Nigeria’s centralised policing structure has long faced criticism from state governors and regional organisations seeking greater local control over security operations. Community policing programmes announced in recent years by the Nigeria Police Force have faced operational challenges tied to recruitment, funding, and coordination.

Kwankwaso claimed earlier security interventions succeeded when authorities combined decisive leadership with community participation. He did not cite a specific operation or timeframe.

Military operations against insurgent and bandit groups have periodically recovered territories, reopened highways, and disrupted camps. Yet those gains have often proven temporary as armed networks reorganised or shifted locations across state boundaries.

Conditions Are Increasingly Part of Security Arguments

Kwankwaso expanded his criticism beyond armed violence and argued that economic hardship contributes directly to insecurity. He cited poverty, youth unemployment, weak educational systems, and limited economic opportunities as factors fuelling recruitment into criminal activity.

Federal and state officials across party lines have increasingly linked insecurity to economic deterioration, especially in rural communities affected by inflation, displacement, and collapsing agricultural productivity.

The former governor urged greater investment in education, skills development, agriculture, healthcare, electricity supply, and infrastructure. According to him, improving living conditions would reduce the incentives driving young people toward criminal networks.

Data from Nigeria’s National Bureau of Statistics has shown persistently high unemployment and underemployment among young Nigerians in recent years, particularly in northern states facing chronic insecurity. Agricultural disruptions linked to armed attacks have also contributed to rising food prices and displacement of farming communities.

Kwankwaso’s statement places security at the centre of early political positioning ahead of the 2027 election cycle. Opposition figures increasingly frame insecurity as evidence of administrative failure, while government officials continue pointing to military offensives, rescue operations, and arrests as proof of ongoing progress.

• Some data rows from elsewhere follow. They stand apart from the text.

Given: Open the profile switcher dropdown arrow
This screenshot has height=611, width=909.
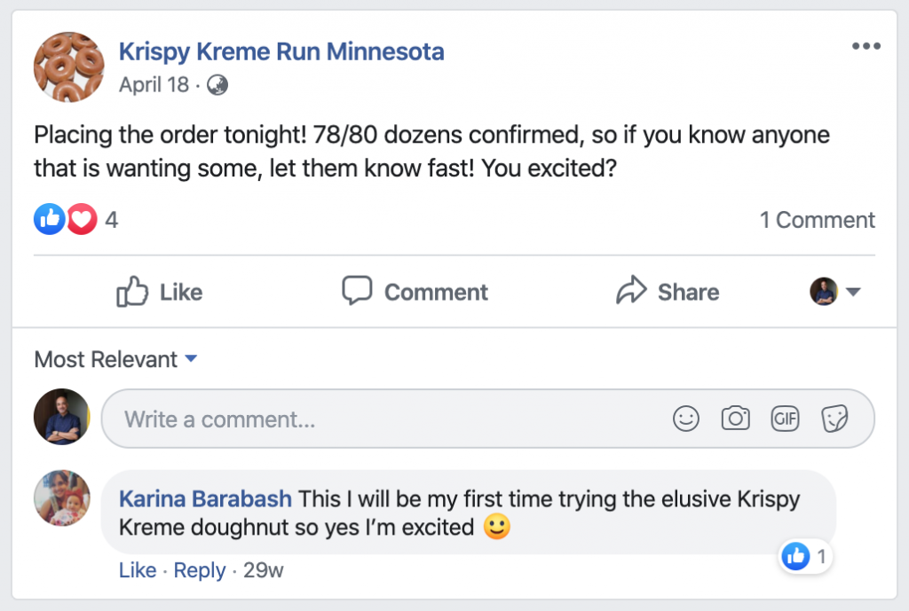Looking at the screenshot, I should [853, 292].
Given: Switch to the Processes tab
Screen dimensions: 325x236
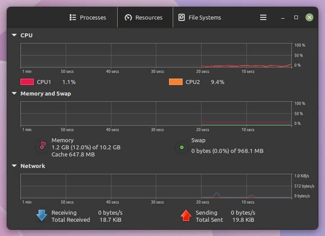Looking at the screenshot, I should coord(88,17).
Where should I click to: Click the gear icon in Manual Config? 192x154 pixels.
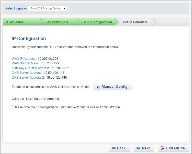coord(98,87)
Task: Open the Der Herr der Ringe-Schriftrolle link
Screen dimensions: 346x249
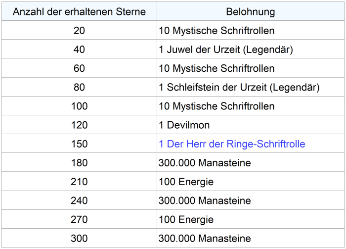Action: (232, 144)
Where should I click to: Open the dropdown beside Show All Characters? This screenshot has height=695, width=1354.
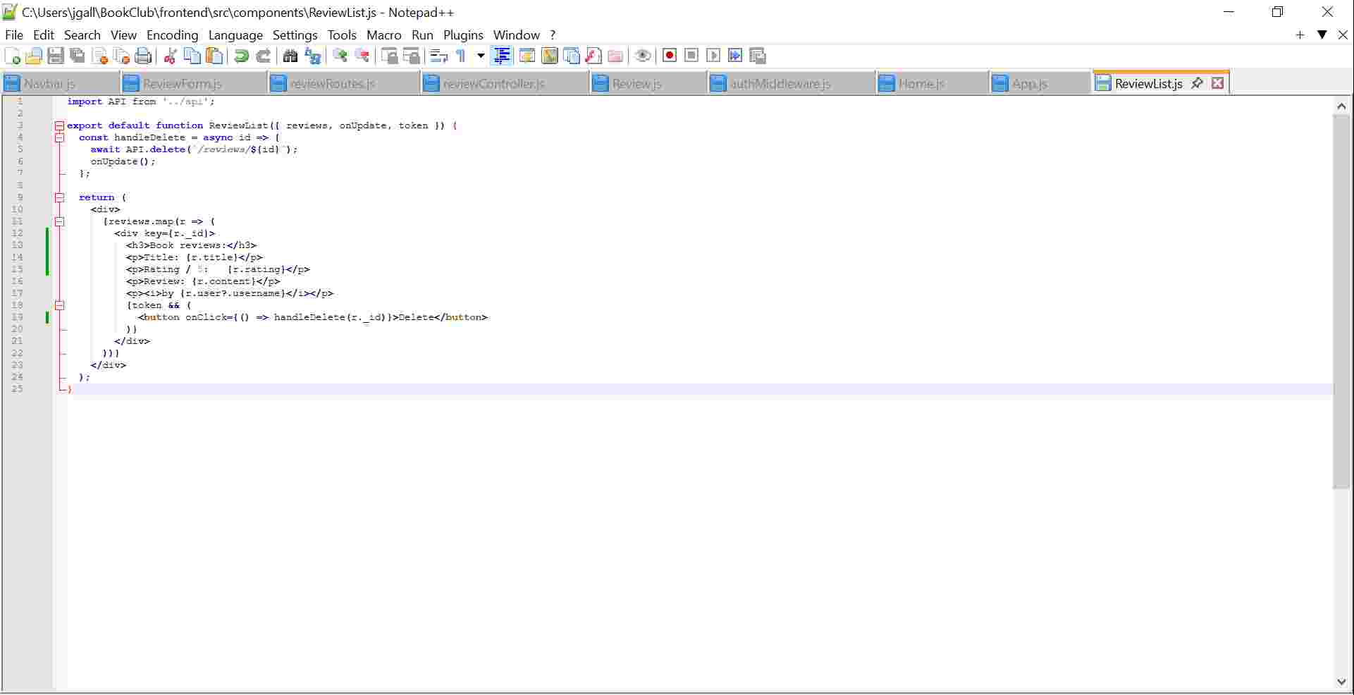pos(480,56)
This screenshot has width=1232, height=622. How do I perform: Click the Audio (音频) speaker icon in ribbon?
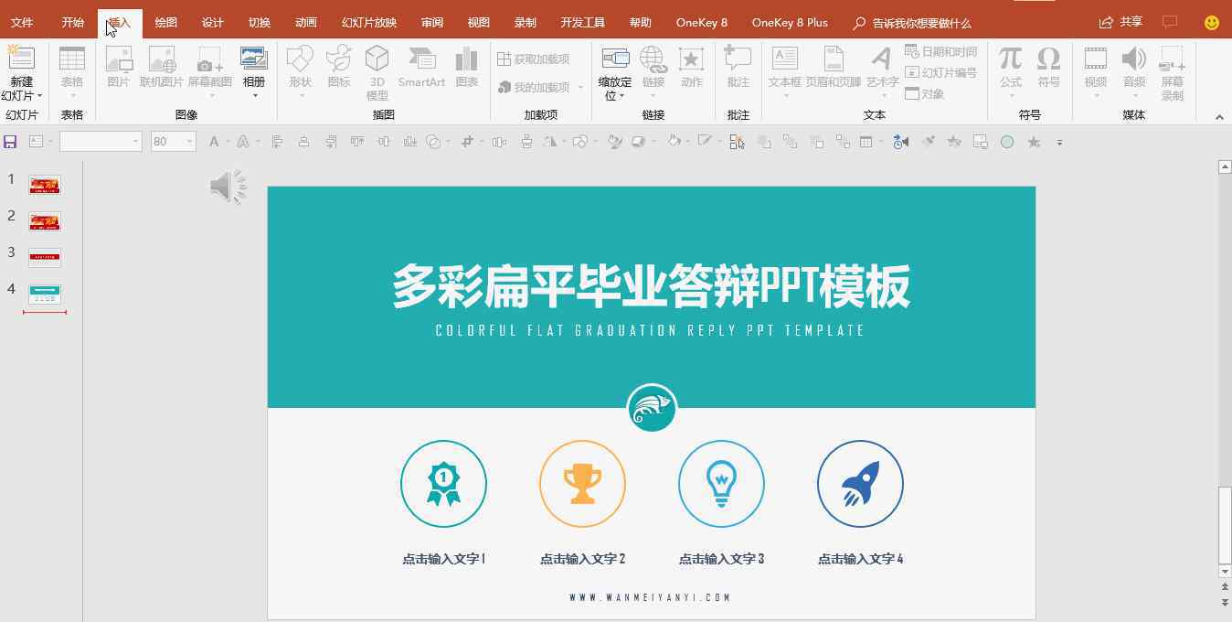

Why is Kwankwaso’s statement politically important?

Because security remains one of Nigeria’s most persistent political vulnerabilities. Every major opposition figure is attempting to define the government’s record before formal 2027 campaigns begin.

Did Kwankwaso provide evidence for his spending claims?

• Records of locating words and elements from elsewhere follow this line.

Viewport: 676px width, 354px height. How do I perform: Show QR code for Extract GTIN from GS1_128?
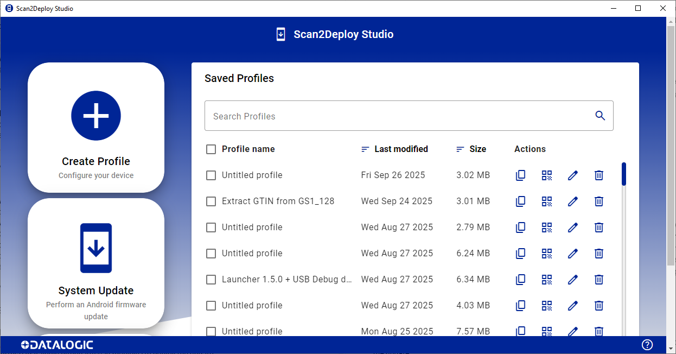546,201
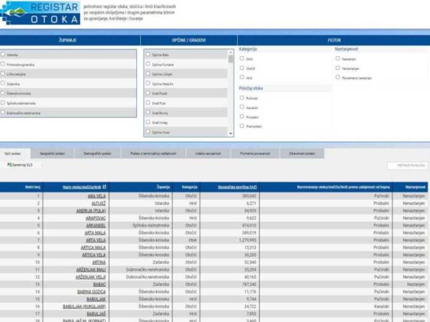
Task: Check the Istarska županija checkbox
Action: click(3, 54)
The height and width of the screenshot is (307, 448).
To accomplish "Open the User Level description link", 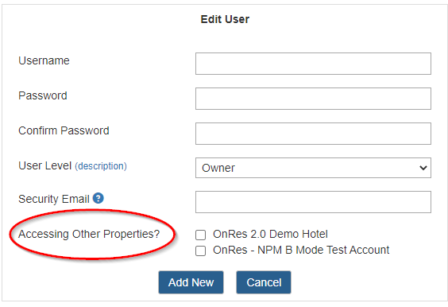I will click(x=101, y=166).
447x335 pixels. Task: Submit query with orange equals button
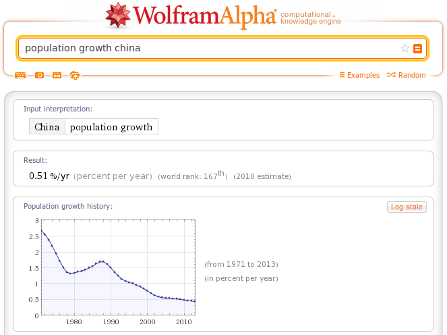tap(417, 48)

Not directly. He referenced “huge government spending” without citing figures. Federal budget documents, however, show multi-trillion naira allocations to defence and policing sectors over several years.

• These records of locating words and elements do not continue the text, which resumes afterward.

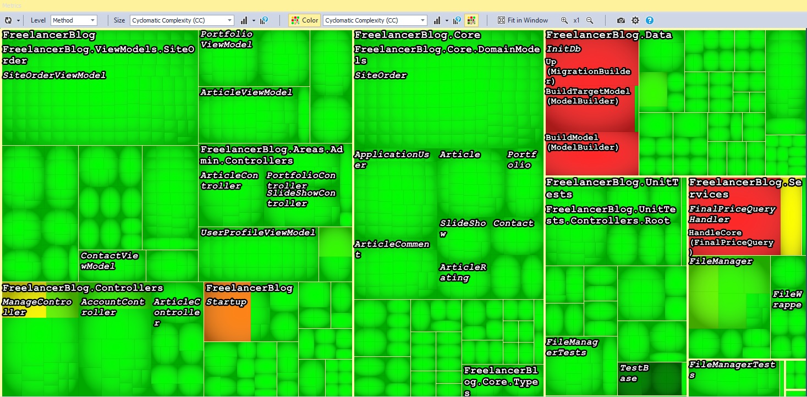Click the x1 zoom reset
807x397 pixels.
coord(577,20)
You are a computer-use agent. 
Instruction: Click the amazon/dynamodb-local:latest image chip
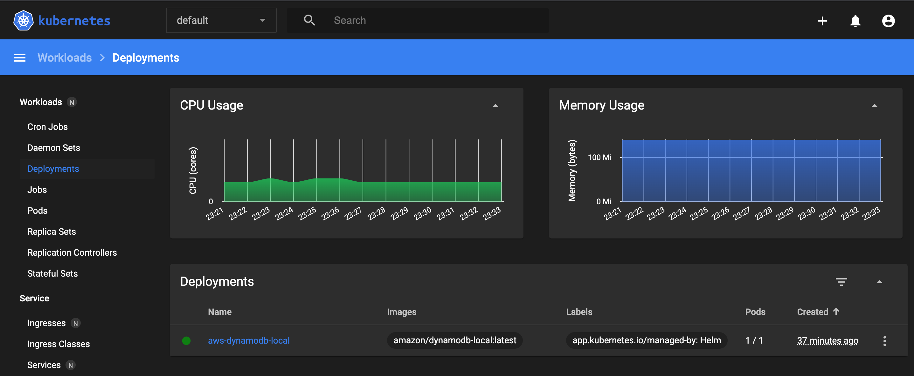pos(455,341)
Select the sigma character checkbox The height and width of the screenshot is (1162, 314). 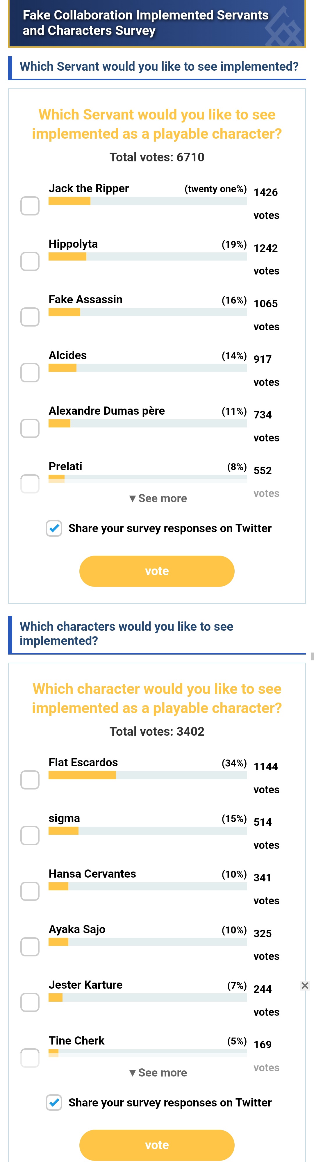click(30, 835)
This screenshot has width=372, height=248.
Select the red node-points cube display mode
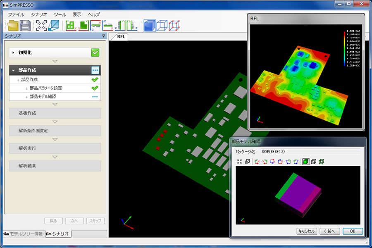(x=174, y=26)
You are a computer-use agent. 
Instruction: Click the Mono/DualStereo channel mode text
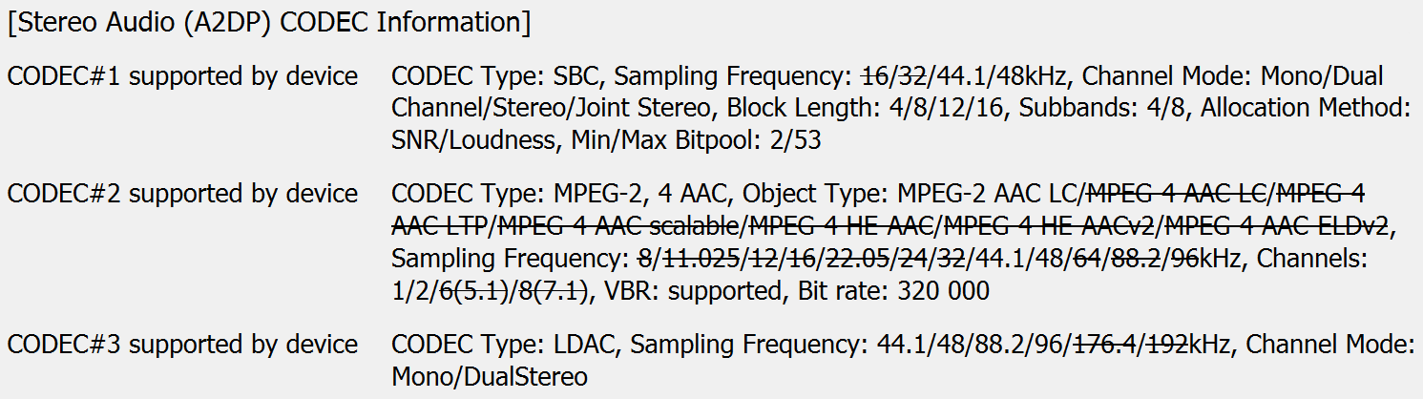(490, 377)
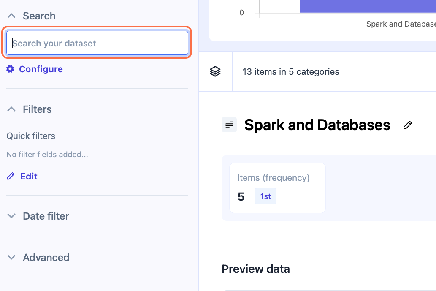Click the "Advanced" section label
436x291 pixels.
pyautogui.click(x=46, y=258)
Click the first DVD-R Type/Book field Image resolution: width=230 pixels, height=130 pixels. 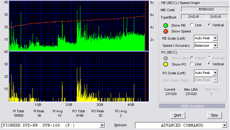[194, 17]
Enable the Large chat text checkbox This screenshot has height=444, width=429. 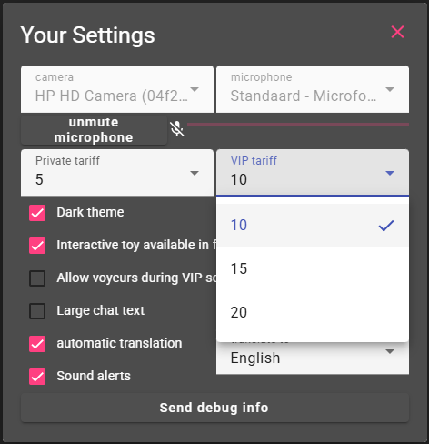[x=37, y=311]
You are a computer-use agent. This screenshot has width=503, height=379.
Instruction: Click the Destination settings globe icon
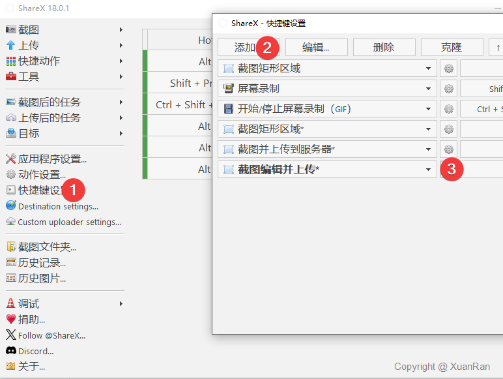11,206
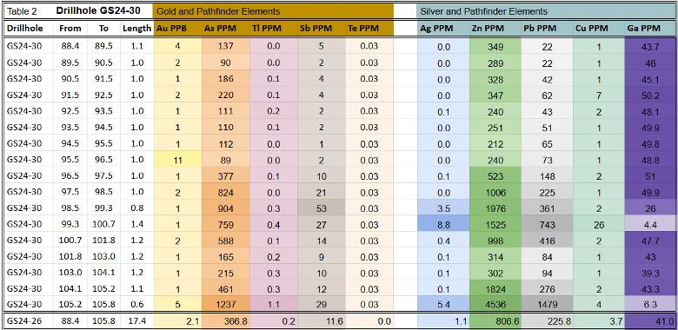Click the Zn value 4536 cell
The height and width of the screenshot is (330, 678).
(495, 305)

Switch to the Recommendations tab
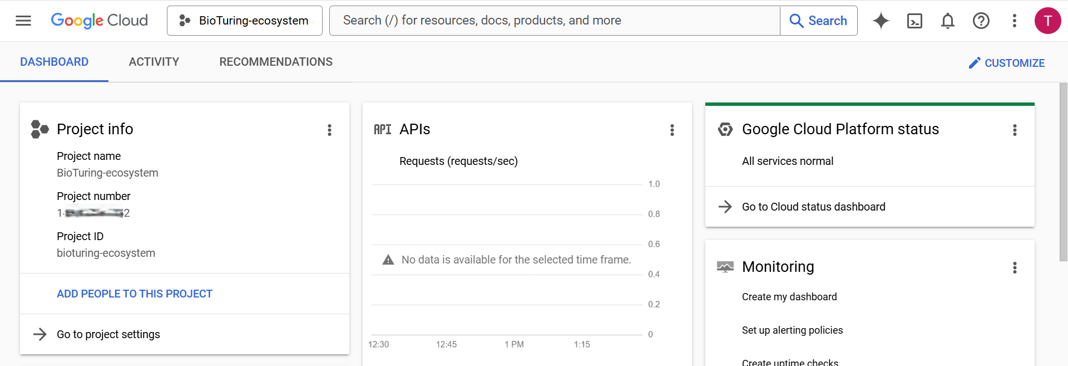click(x=276, y=62)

Is community policing already operating in Nigeria?

Partly. The Nigeria Police Force launched community policing initiatives in several states, but implementation has been inconsistent and funding disputes remain unresolved.

The unresolved question now is whether criticism like Kwankwaso’s will translate into formal policy proposals before the next electoral cycle begins. Security sector appropriations for 2027 will eventually return to the National Assembly, where lawmakers will again confront the same issue still hanging over previous budgets: how trillions of naira in security allocations can coexist with expanding ransom kidnappings, repeated village attacks, and communities demanding their own armed protection networks.